Exercise material.
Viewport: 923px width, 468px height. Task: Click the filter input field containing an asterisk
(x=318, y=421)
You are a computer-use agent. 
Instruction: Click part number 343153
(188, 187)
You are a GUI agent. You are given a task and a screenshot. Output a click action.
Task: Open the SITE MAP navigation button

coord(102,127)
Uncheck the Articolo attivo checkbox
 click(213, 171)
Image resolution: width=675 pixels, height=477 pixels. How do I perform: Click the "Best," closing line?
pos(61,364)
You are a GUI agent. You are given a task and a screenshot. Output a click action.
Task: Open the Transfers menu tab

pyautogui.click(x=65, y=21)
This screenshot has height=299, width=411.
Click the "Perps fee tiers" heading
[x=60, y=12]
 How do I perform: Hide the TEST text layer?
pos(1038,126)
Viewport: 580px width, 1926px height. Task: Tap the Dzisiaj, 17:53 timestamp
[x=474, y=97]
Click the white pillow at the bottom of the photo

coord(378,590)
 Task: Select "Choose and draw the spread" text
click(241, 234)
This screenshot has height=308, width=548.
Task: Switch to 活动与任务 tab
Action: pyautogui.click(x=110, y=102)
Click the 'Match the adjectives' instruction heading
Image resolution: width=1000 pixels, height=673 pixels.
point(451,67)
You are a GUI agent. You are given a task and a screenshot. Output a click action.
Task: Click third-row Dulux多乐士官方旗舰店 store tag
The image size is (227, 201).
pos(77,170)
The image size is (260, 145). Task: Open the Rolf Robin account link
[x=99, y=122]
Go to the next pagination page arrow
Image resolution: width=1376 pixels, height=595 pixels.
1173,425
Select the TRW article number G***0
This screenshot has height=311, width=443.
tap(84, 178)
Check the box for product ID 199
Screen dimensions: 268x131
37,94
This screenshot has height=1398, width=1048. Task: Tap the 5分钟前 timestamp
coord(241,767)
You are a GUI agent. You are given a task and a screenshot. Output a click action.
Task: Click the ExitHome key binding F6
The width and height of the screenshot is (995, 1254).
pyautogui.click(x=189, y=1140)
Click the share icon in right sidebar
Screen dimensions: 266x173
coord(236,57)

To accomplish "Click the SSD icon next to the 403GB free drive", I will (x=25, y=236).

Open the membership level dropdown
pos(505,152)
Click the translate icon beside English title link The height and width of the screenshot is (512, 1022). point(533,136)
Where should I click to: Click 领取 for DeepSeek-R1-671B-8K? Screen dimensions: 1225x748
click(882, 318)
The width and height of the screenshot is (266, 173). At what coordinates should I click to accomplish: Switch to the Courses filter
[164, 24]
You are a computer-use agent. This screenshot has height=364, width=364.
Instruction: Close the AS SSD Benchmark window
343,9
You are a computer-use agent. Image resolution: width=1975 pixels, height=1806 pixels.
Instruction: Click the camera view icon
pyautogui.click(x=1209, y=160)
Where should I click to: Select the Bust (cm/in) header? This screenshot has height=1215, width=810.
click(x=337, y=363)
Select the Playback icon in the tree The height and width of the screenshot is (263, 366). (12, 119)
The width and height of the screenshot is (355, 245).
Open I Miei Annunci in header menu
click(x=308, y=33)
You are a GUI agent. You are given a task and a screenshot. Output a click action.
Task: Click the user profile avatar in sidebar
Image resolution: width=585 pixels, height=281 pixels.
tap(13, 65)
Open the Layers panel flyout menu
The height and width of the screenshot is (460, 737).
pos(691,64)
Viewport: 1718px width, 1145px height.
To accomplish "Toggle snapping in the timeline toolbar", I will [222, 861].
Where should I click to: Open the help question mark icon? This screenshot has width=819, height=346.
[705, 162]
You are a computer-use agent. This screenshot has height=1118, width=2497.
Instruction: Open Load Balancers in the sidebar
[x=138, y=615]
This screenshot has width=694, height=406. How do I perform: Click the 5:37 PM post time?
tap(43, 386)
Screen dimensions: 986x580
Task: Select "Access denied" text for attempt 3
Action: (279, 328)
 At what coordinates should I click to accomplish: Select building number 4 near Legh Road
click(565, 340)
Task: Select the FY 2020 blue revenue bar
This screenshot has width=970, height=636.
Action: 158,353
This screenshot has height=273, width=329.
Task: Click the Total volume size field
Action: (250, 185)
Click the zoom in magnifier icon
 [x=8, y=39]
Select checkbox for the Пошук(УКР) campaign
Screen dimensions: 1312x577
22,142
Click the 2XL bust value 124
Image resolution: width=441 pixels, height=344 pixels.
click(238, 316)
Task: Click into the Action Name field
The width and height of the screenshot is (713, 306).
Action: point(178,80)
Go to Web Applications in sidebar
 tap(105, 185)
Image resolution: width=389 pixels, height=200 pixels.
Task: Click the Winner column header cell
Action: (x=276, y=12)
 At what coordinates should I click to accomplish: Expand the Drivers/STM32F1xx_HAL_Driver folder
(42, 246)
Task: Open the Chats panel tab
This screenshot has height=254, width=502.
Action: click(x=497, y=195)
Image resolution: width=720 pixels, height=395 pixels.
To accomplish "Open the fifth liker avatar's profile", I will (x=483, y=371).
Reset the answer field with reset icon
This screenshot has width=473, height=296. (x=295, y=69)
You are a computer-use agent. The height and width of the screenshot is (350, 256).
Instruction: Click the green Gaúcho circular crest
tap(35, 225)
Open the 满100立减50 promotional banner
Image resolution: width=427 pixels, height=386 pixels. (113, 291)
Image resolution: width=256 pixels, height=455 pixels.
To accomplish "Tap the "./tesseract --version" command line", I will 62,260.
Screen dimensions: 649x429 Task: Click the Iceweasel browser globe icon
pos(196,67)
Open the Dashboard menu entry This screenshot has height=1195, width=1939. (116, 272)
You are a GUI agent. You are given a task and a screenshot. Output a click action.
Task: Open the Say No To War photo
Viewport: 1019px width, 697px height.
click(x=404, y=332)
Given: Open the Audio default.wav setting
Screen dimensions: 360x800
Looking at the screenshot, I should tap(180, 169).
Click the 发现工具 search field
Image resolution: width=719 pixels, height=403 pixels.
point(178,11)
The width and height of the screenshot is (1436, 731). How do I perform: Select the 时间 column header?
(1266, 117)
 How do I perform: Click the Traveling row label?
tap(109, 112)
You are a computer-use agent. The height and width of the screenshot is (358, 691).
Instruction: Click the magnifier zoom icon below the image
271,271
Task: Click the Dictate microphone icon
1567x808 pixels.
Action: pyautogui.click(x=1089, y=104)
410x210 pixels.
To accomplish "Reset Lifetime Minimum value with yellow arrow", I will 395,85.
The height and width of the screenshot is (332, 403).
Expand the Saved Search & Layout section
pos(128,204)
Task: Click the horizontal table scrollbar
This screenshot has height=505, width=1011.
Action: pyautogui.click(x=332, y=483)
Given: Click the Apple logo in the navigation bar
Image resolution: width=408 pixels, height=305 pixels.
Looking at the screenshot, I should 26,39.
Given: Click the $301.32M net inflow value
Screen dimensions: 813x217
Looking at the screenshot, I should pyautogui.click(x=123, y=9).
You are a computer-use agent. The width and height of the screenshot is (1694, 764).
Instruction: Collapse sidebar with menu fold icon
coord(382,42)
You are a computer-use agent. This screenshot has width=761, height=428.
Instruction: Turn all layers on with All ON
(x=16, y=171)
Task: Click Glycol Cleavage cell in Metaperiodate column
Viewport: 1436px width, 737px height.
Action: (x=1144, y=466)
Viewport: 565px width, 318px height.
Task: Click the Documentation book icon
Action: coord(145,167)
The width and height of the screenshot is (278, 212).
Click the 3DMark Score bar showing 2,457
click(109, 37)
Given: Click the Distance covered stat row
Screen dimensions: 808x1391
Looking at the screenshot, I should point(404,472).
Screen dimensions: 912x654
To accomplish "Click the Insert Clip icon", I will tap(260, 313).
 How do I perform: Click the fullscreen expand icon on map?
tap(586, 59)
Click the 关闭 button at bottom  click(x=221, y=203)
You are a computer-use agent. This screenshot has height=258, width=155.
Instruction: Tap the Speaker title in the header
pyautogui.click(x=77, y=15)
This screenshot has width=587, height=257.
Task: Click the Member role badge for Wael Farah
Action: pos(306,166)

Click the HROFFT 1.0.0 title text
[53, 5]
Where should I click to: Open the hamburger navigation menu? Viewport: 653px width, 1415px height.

Set task. Return each line from the rows above that contains the word "profile". Case counts.

Answer in full.
Task: Click the user profile avatar in sidebar
To accomplish "Open the fifth liker avatar's profile", I will (x=483, y=371).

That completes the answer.